What is needed — Reproduce all of the records below, replacing "computer-use agent" with "desktop automation agent" wherever it occurs and leaving everything else unchanged.

Data in this exercise —
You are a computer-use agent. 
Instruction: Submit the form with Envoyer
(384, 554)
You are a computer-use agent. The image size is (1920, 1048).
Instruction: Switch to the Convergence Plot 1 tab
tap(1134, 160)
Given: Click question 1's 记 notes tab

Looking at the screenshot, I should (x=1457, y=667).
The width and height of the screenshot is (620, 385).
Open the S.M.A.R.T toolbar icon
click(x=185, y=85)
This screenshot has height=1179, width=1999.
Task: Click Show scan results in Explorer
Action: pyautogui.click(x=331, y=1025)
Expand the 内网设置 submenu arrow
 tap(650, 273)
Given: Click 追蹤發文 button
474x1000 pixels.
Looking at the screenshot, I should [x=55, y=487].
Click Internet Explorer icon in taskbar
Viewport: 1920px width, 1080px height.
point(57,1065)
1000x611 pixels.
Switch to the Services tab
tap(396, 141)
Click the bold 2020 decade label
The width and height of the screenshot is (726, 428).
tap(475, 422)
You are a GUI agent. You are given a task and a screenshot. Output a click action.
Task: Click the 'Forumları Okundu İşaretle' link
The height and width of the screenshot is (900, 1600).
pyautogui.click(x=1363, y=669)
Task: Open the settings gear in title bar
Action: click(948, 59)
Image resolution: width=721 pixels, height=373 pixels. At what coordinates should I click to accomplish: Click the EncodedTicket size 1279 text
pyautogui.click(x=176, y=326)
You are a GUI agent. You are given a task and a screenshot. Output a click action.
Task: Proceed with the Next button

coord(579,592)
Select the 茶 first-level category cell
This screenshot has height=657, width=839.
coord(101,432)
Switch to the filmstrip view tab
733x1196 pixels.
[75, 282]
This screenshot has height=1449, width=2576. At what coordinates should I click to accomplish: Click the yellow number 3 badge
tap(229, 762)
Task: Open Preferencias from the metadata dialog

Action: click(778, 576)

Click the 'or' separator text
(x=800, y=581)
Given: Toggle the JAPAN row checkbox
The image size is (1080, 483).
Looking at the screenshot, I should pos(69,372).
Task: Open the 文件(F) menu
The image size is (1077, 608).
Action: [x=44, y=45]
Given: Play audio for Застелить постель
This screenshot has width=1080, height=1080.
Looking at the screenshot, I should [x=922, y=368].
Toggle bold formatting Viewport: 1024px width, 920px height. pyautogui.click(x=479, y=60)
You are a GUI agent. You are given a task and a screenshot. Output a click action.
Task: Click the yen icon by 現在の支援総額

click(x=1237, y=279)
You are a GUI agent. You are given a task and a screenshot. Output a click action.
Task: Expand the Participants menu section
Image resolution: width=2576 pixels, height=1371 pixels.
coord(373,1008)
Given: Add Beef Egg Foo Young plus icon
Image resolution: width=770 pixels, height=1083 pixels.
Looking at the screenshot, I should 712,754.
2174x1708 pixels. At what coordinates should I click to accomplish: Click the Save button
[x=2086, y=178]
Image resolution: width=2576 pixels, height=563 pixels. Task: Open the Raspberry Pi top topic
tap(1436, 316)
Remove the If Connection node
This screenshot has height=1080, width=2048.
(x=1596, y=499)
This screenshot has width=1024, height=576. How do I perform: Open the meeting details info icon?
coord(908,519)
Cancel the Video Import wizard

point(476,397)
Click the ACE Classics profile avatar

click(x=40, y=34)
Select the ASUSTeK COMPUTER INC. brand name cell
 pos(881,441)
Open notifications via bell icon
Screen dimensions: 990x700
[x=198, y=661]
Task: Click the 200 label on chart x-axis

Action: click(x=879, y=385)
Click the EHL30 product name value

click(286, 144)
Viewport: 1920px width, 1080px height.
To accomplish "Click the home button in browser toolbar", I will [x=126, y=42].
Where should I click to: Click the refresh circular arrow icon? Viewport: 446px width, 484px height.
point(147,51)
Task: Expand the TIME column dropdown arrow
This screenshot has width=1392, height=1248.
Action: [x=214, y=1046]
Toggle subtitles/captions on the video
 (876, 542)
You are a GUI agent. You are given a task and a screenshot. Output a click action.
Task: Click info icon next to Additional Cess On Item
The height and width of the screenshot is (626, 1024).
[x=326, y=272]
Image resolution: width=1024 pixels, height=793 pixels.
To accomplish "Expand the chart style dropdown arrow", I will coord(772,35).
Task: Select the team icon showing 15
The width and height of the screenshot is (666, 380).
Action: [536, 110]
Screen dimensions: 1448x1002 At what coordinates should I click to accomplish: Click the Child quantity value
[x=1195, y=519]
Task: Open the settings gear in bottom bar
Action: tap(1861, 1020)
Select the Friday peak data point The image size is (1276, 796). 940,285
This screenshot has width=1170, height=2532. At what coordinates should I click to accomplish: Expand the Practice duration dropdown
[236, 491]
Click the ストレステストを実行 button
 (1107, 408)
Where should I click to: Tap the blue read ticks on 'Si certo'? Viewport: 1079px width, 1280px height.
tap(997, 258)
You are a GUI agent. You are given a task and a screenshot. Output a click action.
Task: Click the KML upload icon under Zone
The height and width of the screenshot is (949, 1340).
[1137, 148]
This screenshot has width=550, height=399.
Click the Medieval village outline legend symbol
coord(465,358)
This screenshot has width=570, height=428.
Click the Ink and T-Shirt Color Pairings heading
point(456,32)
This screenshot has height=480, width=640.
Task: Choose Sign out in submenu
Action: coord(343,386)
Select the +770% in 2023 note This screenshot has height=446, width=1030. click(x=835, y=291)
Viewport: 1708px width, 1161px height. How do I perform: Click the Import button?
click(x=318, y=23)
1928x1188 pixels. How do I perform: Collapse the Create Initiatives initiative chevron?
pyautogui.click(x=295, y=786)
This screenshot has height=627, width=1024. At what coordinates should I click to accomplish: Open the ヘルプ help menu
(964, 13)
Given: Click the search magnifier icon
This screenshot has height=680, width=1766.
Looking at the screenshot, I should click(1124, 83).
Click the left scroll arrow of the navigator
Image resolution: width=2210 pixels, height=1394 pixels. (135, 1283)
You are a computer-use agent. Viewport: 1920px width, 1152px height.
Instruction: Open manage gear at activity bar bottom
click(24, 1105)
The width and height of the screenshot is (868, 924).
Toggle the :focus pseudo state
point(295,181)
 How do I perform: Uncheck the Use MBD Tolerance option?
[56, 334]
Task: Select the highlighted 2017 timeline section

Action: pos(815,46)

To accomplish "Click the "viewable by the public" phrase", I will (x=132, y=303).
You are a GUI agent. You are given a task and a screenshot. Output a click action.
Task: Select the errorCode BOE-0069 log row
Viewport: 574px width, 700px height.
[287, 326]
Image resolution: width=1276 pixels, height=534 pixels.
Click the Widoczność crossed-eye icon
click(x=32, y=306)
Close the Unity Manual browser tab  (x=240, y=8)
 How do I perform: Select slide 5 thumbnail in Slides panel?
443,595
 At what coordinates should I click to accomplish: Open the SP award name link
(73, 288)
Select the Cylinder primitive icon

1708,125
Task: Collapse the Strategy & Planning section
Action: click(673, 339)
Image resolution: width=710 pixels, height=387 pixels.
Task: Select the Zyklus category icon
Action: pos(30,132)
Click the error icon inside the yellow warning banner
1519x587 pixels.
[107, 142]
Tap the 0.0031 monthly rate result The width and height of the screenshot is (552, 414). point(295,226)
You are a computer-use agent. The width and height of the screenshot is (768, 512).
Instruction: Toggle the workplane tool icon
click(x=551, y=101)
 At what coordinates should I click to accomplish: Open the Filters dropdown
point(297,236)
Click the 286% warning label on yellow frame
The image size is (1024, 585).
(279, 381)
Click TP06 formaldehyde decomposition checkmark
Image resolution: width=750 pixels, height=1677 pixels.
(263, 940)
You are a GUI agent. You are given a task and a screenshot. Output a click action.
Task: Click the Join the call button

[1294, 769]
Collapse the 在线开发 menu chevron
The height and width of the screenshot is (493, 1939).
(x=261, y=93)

Solved problem —
You are a desktop automation agent. 
Instruction: Submit the form with Envoyer
(384, 554)
You are a desktop automation agent. The image size is (1920, 1048).
Instruction: Switch to the Convergence Plot 1 tab
tap(1134, 160)
Given: Click question 1's 记 notes tab

Looking at the screenshot, I should (x=1457, y=667).
The width and height of the screenshot is (620, 385).
Open the S.M.A.R.T toolbar icon
click(x=185, y=85)
This screenshot has height=1179, width=1999.
Task: Click Show scan results in Explorer
Action: pyautogui.click(x=331, y=1025)
Expand the 内网设置 submenu arrow
 tap(650, 273)
Given: Click 追蹤發文 button
474x1000 pixels.
Looking at the screenshot, I should [x=55, y=487].
Click Internet Explorer icon in taskbar
Viewport: 1920px width, 1080px height.
point(57,1065)
1000x611 pixels.
Switch to the Services tab
tap(396, 141)
Click the bold 2020 decade label
The width and height of the screenshot is (726, 428).
tap(475, 422)
You are a GUI agent. You are given a task and a screenshot. Output a click action.
Task: Click the 'Forumları Okundu İşaretle' link
The height and width of the screenshot is (900, 1600).
pyautogui.click(x=1363, y=669)
Task: Open the settings gear in title bar
Action: click(948, 59)
Image resolution: width=721 pixels, height=373 pixels. At what coordinates should I click to accomplish: Click the EncodedTicket size 1279 text
pyautogui.click(x=176, y=326)
You are a GUI agent. You are given a task and a screenshot. Output a click action.
Task: Proceed with the Next button

coord(579,592)
Select the 茶 first-level category cell
This screenshot has height=657, width=839.
coord(101,432)
Switch to the filmstrip view tab
733x1196 pixels.
[75, 282]
This screenshot has height=1449, width=2576. At what coordinates should I click to accomplish: Click the yellow number 3 badge
tap(229, 762)
Task: Open Preferencias from the metadata dialog

Action: click(778, 576)

Click the 'or' separator text
(x=800, y=581)
Given: Toggle the JAPAN row checkbox
The image size is (1080, 483).
Looking at the screenshot, I should pos(69,372).
Task: Open the 文件(F) menu
The image size is (1077, 608).
Action: [x=44, y=45]
Given: Play audio for Застелить постель
This screenshot has width=1080, height=1080.
Looking at the screenshot, I should [x=922, y=368].
Toggle bold formatting Viewport: 1024px width, 920px height. pyautogui.click(x=479, y=60)
You are a GUI agent. You are given a task and a screenshot. Output a click action.
Task: Click the yen icon by 現在の支援総額

click(x=1237, y=279)
You are a GUI agent. You are given a task and a screenshot. Output a click action.
Task: Expand the Participants menu section
Image resolution: width=2576 pixels, height=1371 pixels.
coord(373,1008)
Given: Add Beef Egg Foo Young plus icon
Image resolution: width=770 pixels, height=1083 pixels.
Looking at the screenshot, I should 712,754.
2174x1708 pixels. At what coordinates should I click to accomplish: Click the Save button
[x=2086, y=178]
Image resolution: width=2576 pixels, height=563 pixels. Task: Open the Raspberry Pi top topic
tap(1436, 316)
Remove the If Connection node
This screenshot has height=1080, width=2048.
(x=1596, y=499)
This screenshot has width=1024, height=576. How do I perform: Open the meeting details info icon?
coord(908,519)
Cancel the Video Import wizard

point(476,397)
Click the ACE Classics profile avatar

click(x=40, y=34)
Select the ASUSTeK COMPUTER INC. brand name cell
 pos(881,441)
Open notifications via bell icon
Screen dimensions: 990x700
[x=198, y=661]
Task: Click the 200 label on chart x-axis

Action: click(x=879, y=385)
Click the EHL30 product name value

click(286, 144)
Viewport: 1920px width, 1080px height.
To accomplish "Click the home button in browser toolbar", I will [x=126, y=42].
Where should I click to: Click the refresh circular arrow icon? Viewport: 446px width, 484px height.
point(147,51)
Task: Expand the TIME column dropdown arrow
This screenshot has width=1392, height=1248.
Action: [x=214, y=1046]
Toggle subtitles/captions on the video
 (876, 542)
You are a GUI agent. You are given a task and a screenshot. Output a click action.
Task: Click info icon next to Additional Cess On Item
The height and width of the screenshot is (626, 1024).
[x=326, y=272]
Image resolution: width=1024 pixels, height=793 pixels.
To accomplish "Expand the chart style dropdown arrow", I will coord(772,35).
Task: Select the team icon showing 15
The width and height of the screenshot is (666, 380).
Action: [536, 110]
Screen dimensions: 1448x1002 At what coordinates should I click to accomplish: Click the Child quantity value
[x=1195, y=519]
Task: Open the settings gear in bottom bar
Action: tap(1861, 1020)
Select the Friday peak data point The image size is (1276, 796). 940,285
This screenshot has width=1170, height=2532. At what coordinates should I click to accomplish: Expand the Practice duration dropdown
[236, 491]
Click the ストレステストを実行 button
 (1107, 408)
Where should I click to: Tap the blue read ticks on 'Si certo'? Viewport: 1079px width, 1280px height.
tap(997, 258)
You are a GUI agent. You are given a task and a screenshot. Output a click action.
Task: Click the KML upload icon under Zone
The height and width of the screenshot is (949, 1340).
[1137, 148]
This screenshot has width=550, height=399.
Click the Medieval village outline legend symbol
coord(465,358)
This screenshot has width=570, height=428.
Click the Ink and T-Shirt Color Pairings heading
point(456,32)
This screenshot has height=480, width=640.
Task: Choose Sign out in submenu
Action: coord(343,386)
Select the +770% in 2023 note This screenshot has height=446, width=1030. click(x=835, y=291)
Viewport: 1708px width, 1161px height. How do I perform: Click the Import button?
click(x=318, y=23)
1928x1188 pixels. How do I perform: Collapse the Create Initiatives initiative chevron?
pyautogui.click(x=295, y=786)
This screenshot has height=627, width=1024. At what coordinates should I click to accomplish: Open the ヘルプ help menu
(964, 13)
Given: Click the search magnifier icon
This screenshot has height=680, width=1766.
Looking at the screenshot, I should click(1124, 83).
Click the left scroll arrow of the navigator
Image resolution: width=2210 pixels, height=1394 pixels. (135, 1283)
You are a desktop automation agent. Viewport: 1920px width, 1152px height.
Instruction: Open manage gear at activity bar bottom
click(24, 1105)
The width and height of the screenshot is (868, 924).
Toggle the :focus pseudo state
point(295,181)
 How do I perform: Uncheck the Use MBD Tolerance option?
[56, 334]
Task: Select the highlighted 2017 timeline section

Action: pos(815,46)

To accomplish "Click the "viewable by the public" phrase", I will (x=132, y=303).
You are a GUI agent. You are given a task and a screenshot. Output a click action.
Task: Select the errorCode BOE-0069 log row
Viewport: 574px width, 700px height.
[287, 326]
Image resolution: width=1276 pixels, height=534 pixels.
Click the Widoczność crossed-eye icon
click(x=32, y=306)
Close the Unity Manual browser tab  (x=240, y=8)
 How do I perform: Select slide 5 thumbnail in Slides panel?
443,595
 At what coordinates should I click to accomplish: Open the SP award name link
(73, 288)
Select the Cylinder primitive icon

1708,125
Task: Collapse the Strategy & Planning section
Action: click(673, 339)
Image resolution: width=710 pixels, height=387 pixels.
Task: Select the Zyklus category icon
Action: pos(30,132)
Click the error icon inside the yellow warning banner
1519x587 pixels.
[107, 142]
Tap the 0.0031 monthly rate result The width and height of the screenshot is (552, 414). point(295,226)
You are a desktop automation agent. The width and height of the screenshot is (768, 512).
Instruction: Toggle the workplane tool icon
click(x=551, y=101)
 At what coordinates should I click to accomplish: Open the Filters dropdown
point(297,236)
Click the 286% warning label on yellow frame
The image size is (1024, 585).
(279, 381)
Click TP06 formaldehyde decomposition checkmark
Image resolution: width=750 pixels, height=1677 pixels.
(263, 940)
You are a GUI agent. You are given a task and a screenshot. Output a click action.
Task: Click the Join the call button

[1294, 769]
Collapse the 在线开发 menu chevron
The height and width of the screenshot is (493, 1939).
(x=261, y=93)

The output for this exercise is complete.